The ruling in the Congo case by the National People's Congress Standing Committee, which is binding on local courts, is a step backwards, given that pre-1997 Hong Kong had adopted a policy of restrictive rather than absolute immunity, and this is clearly the way the world is going.
In the debt dispute, the Democratic Republic of Congo government had agreed to be bound by arbitration, but subsequently reneged. When the American company FG Hemisphere Associates - a so-called vulture fund - took the case to the Hong Kong courts, Congo insisted it had absolute immunity.

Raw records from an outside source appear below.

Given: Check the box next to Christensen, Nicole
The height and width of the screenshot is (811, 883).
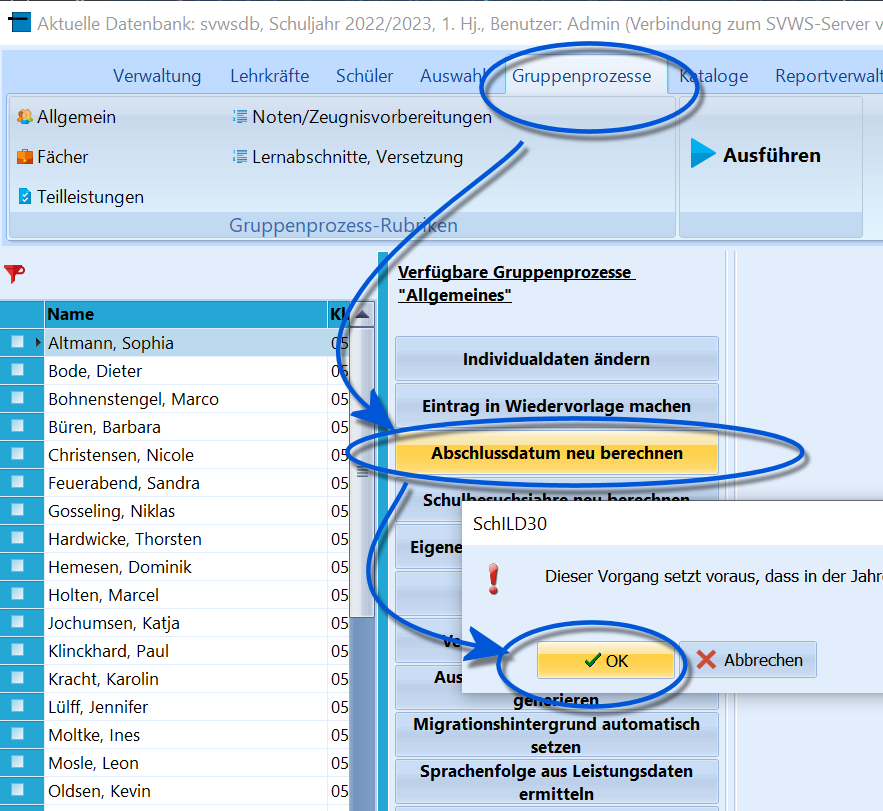Looking at the screenshot, I should pyautogui.click(x=17, y=454).
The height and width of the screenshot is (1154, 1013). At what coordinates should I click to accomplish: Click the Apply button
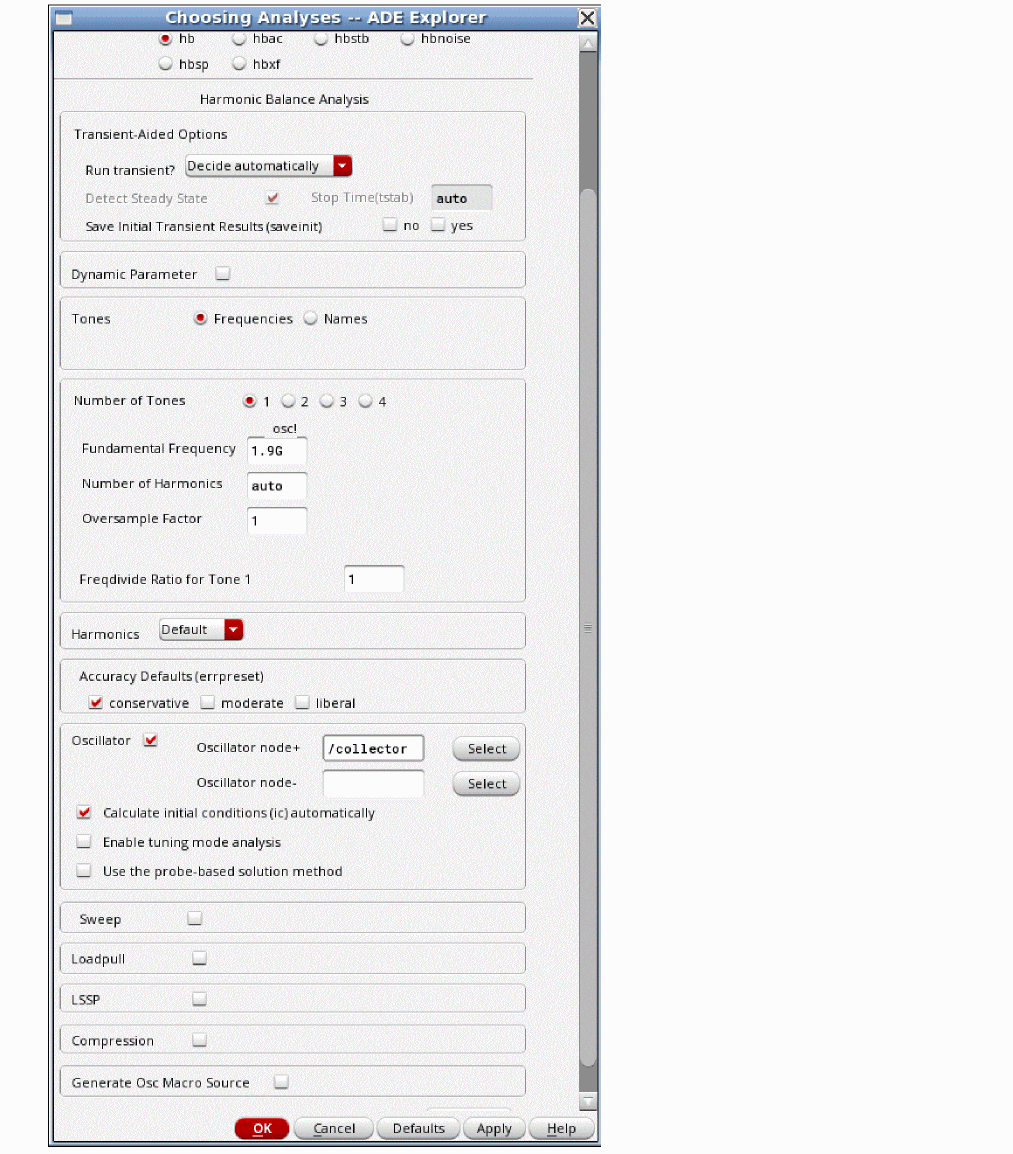coord(494,1128)
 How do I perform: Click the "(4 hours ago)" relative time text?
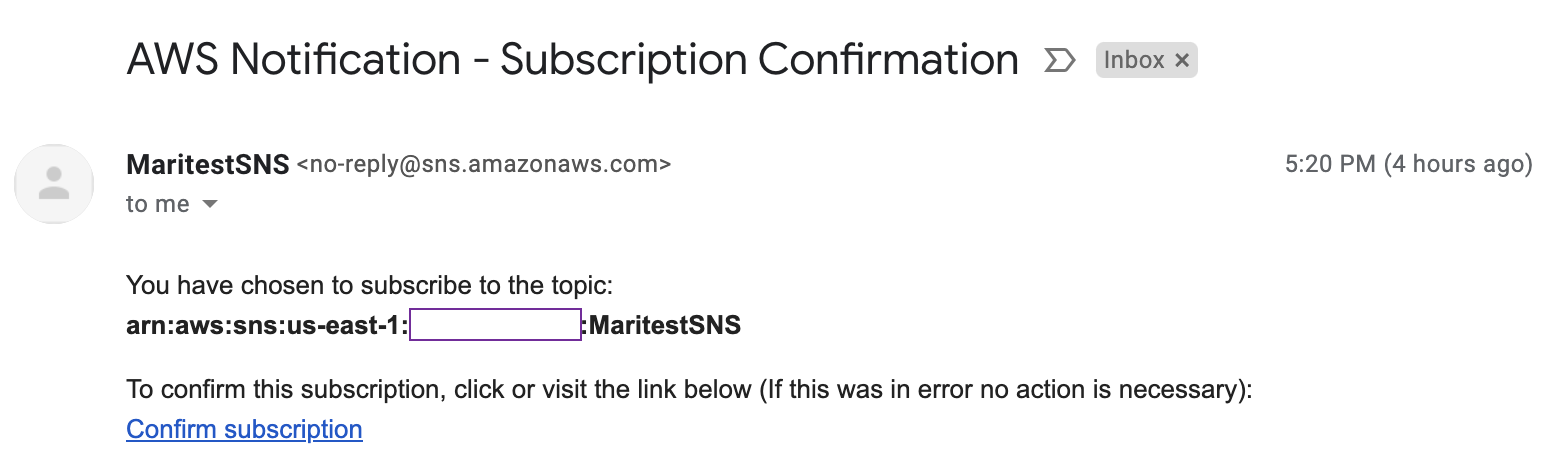click(x=1458, y=164)
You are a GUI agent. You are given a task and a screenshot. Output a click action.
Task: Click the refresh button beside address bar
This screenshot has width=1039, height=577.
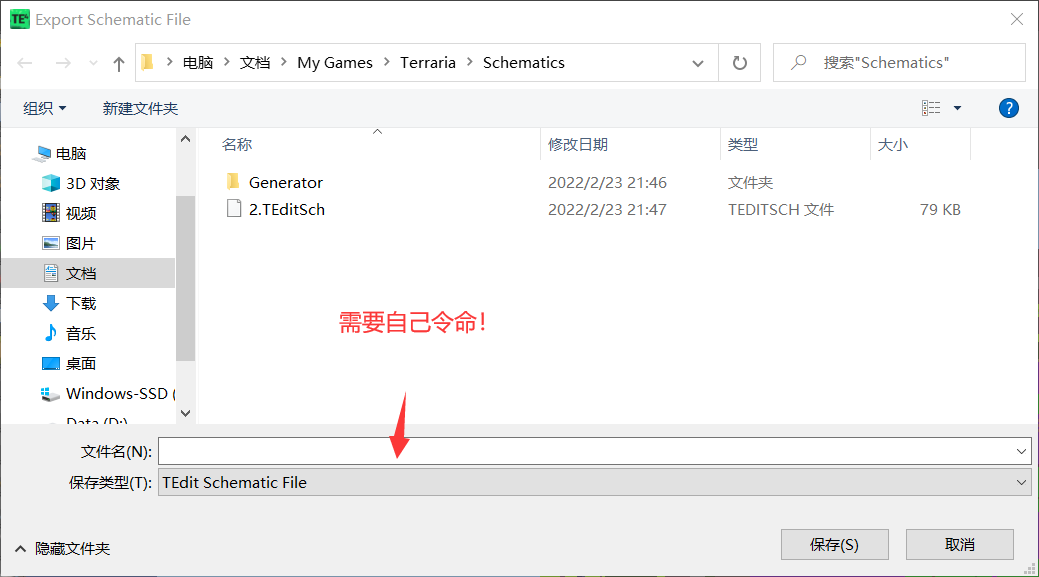click(740, 63)
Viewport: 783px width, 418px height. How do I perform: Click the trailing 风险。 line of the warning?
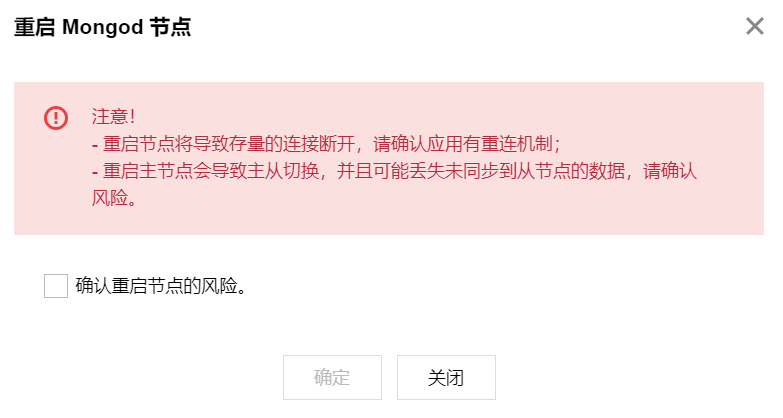point(114,198)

The Standing Committee's decision seems to be at odds with the fact that China in 2005 signed the UN Convention on Jurisdictional Immunities of States and Their Properties, under which states will not enjoy immunity in commercial matters.
However, China has not ratified the convention, which has yet to come into force. Presumably, if the convention does come into effect one day and is ratified by Beijing, it will extend the agreement to Hong Kong as well, reversing the latest decision. But that situation may be years down the road.
The latest interpretation is the fourth by the Standing Committee, with each sparking political disputes in Hong Kong with charges that the special administrative region's autonomy is being eroded. This time, because the interpretation was requested by the Court of Final Appeal, there is an even stronger sense that the judiciary's independence is being eroded.
Each time there is such a controversy, Beijing is asked to intervene and, each time, relations between Hong Kong and the central government suffer. It would be far better if Hong Kong could, on its own, resolve legal issues without running to Beijing.
A major problem at present is that, under the common law system, the courts interpret the law by examining its wording while, on the mainland, where there is legislative rather than judicial interpretation, reference is made to discussion during the drafting process to understand the original intent of legislators.
It would be useful if the Court of Final Appeal could, in matters involving the Basic Law, widen the traditional approach by taking into consideration factors that are relevant to mainland legislators. Thus, records of discussion during the drafting of the Basic Law could be made available to the court for consideration. If necessary, drafters could be called on to provide testimony regarding the original intent of the law. Naturally, such a move would require prior consultation with Beijing.
This should not be seen as a move to circumvent the Standing Committee's authority. Rather, it should be seen as an attempt by Hong Kong to resolve its own legal problems and not burden the mainland with them.
The reduction of cases requiring Standing Committee decisions should result in greater harmony between Hong Kong and the mainland, and that would surely be welcomed, both in Beijing and Hong Kong.